▸ **WHAT YOU ARE ASKED TO DO**
Only lines that contain the word "Nederland" belong in the answer; copy them from the records below.

::: GIVEN RECORDS :::

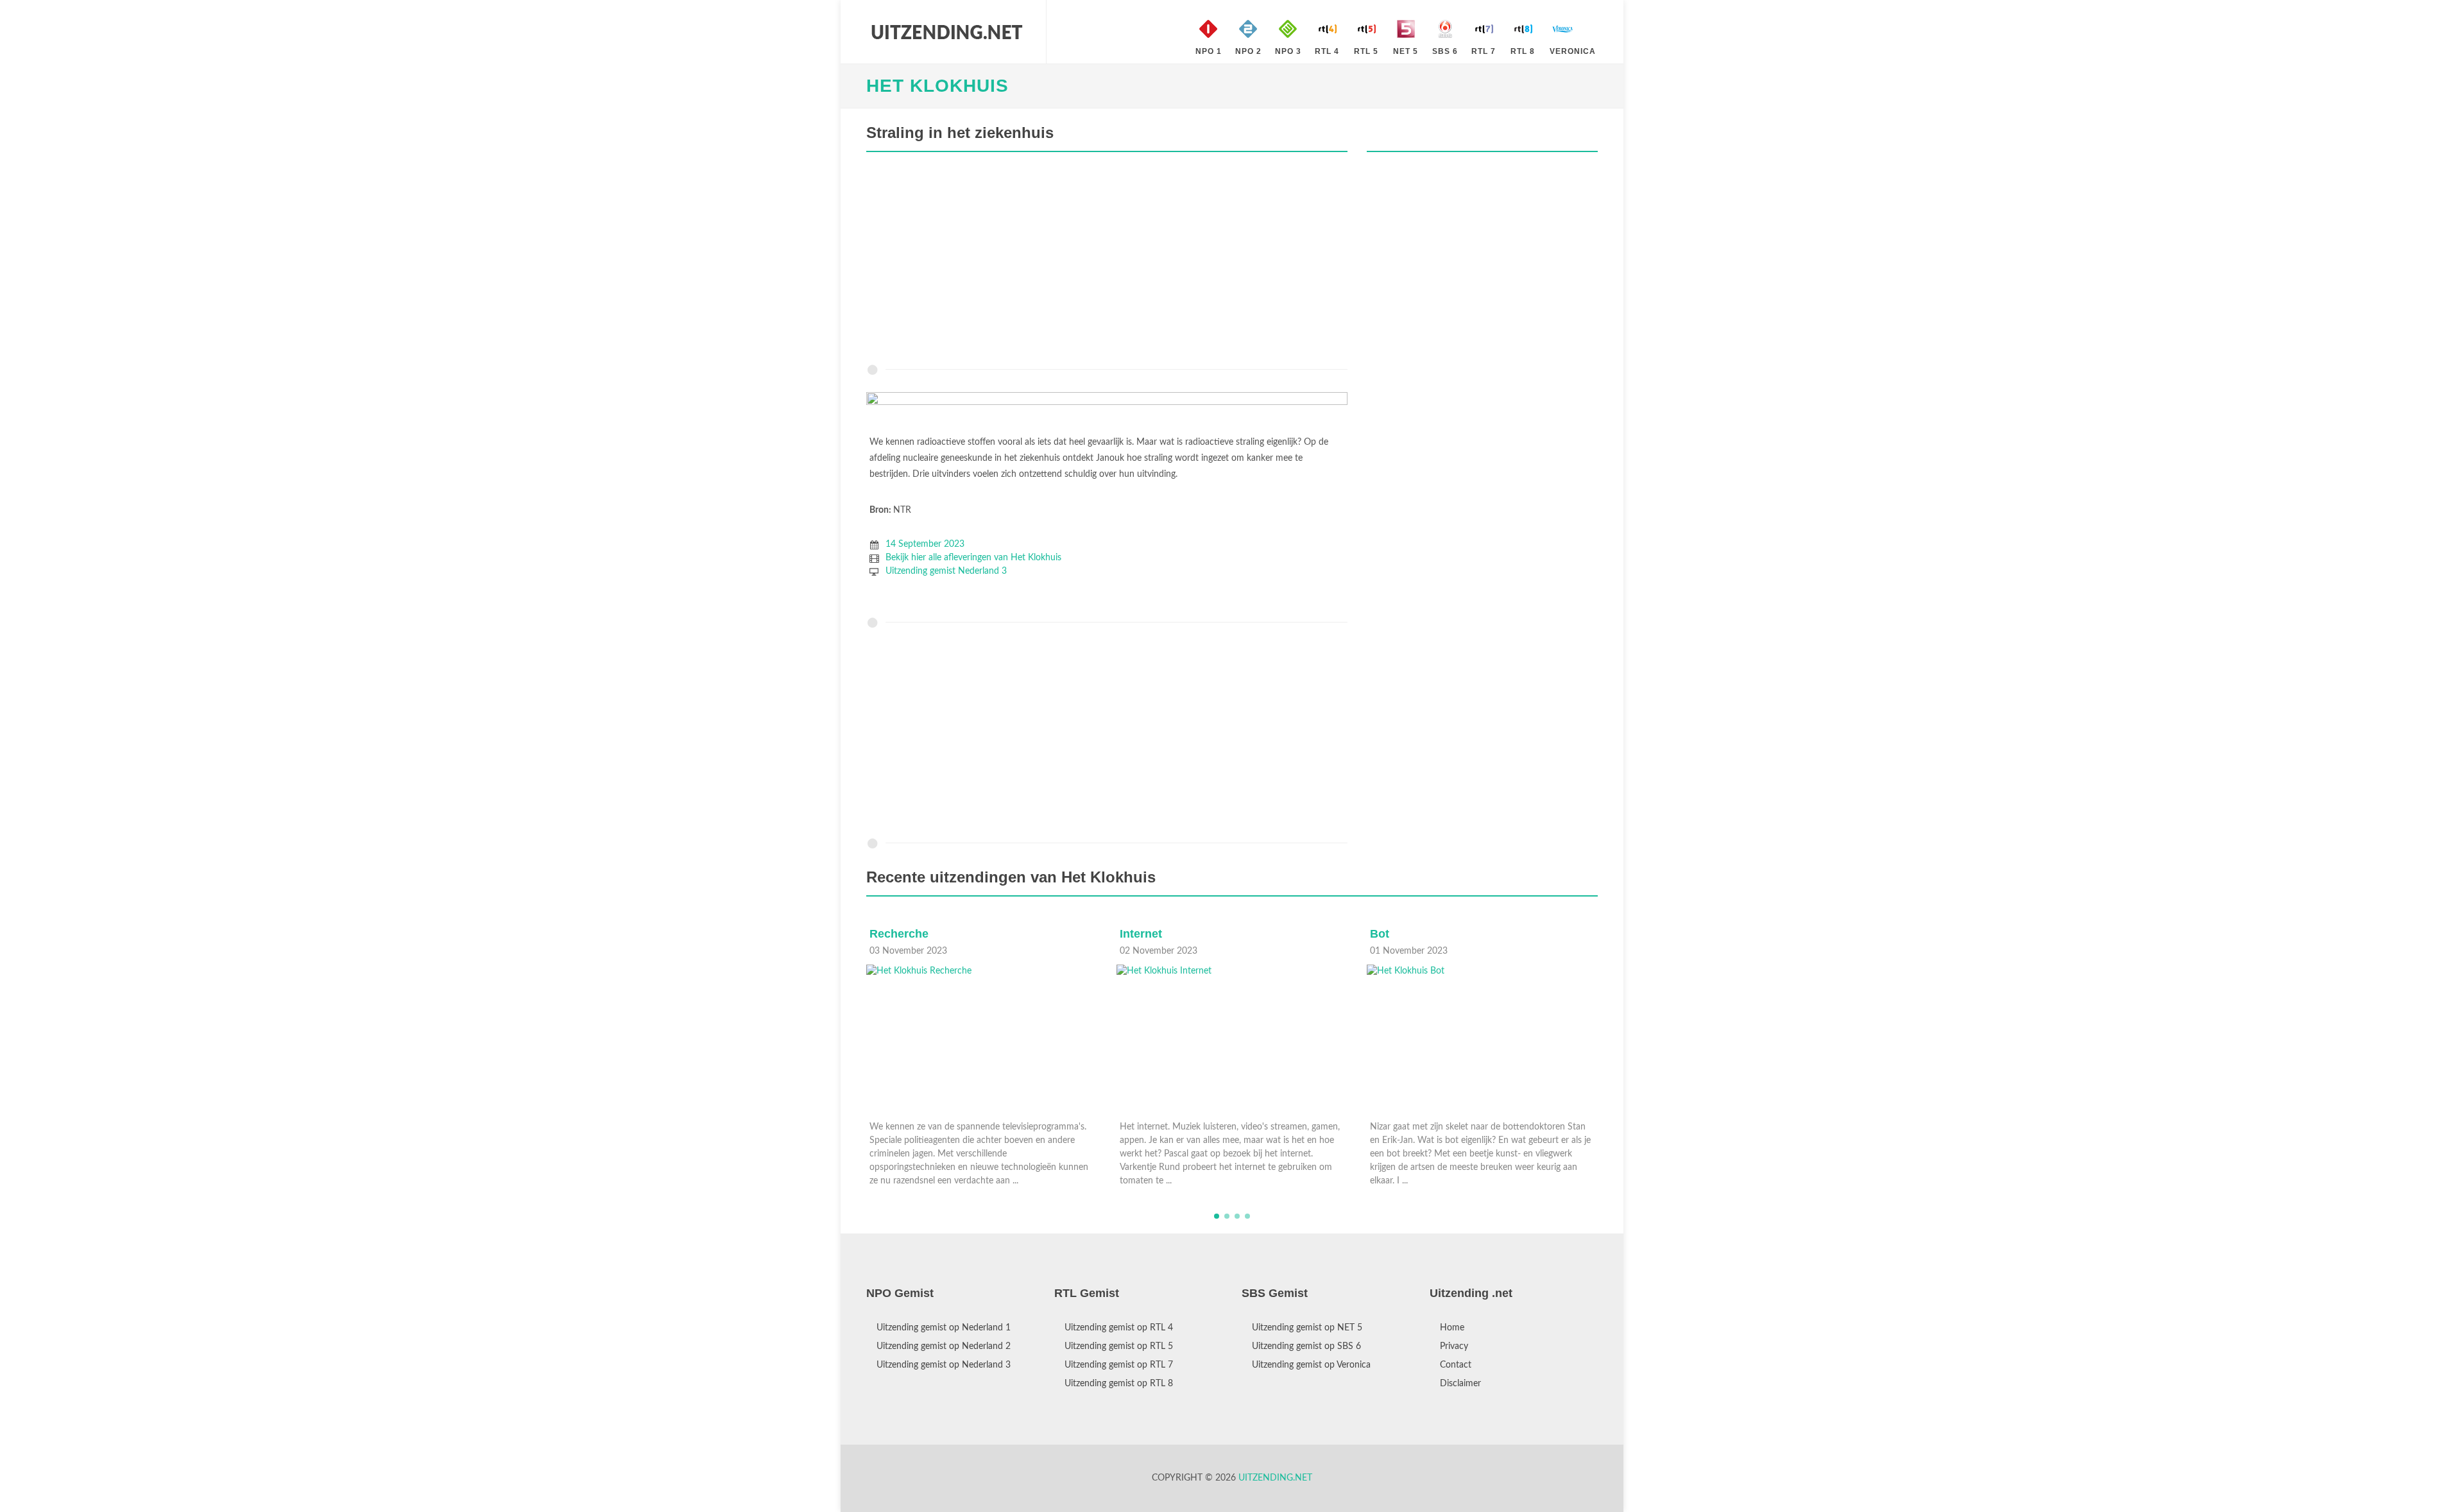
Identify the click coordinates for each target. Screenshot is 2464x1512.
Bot (1129, 933)
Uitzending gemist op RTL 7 (1119, 1365)
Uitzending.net (1275, 1477)
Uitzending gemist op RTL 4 (1119, 1327)
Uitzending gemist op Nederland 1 (944, 1327)
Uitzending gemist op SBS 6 (1306, 1346)
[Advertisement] (1107, 261)
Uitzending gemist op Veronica (1311, 1365)
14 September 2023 (925, 544)
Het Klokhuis (937, 86)
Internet (890, 933)
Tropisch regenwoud (1426, 933)
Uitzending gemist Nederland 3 (946, 571)
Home (1452, 1327)
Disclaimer (1460, 1383)
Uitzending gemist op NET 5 (1307, 1327)
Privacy (1454, 1346)
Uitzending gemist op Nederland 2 (944, 1346)
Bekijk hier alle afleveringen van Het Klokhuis (973, 557)
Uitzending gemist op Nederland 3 (944, 1365)
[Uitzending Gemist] (946, 32)
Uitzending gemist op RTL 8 (1119, 1383)
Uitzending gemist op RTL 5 (1119, 1346)
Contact (1455, 1365)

:::

▸ **ANSWER FOR THIS EXERCISE**
Uitzending gemist op Nederland 1 (944, 1327)
Uitzending gemist Nederland 3 (946, 571)
Uitzending gemist op Nederland 2 (944, 1346)
Uitzending gemist op Nederland 3 (944, 1365)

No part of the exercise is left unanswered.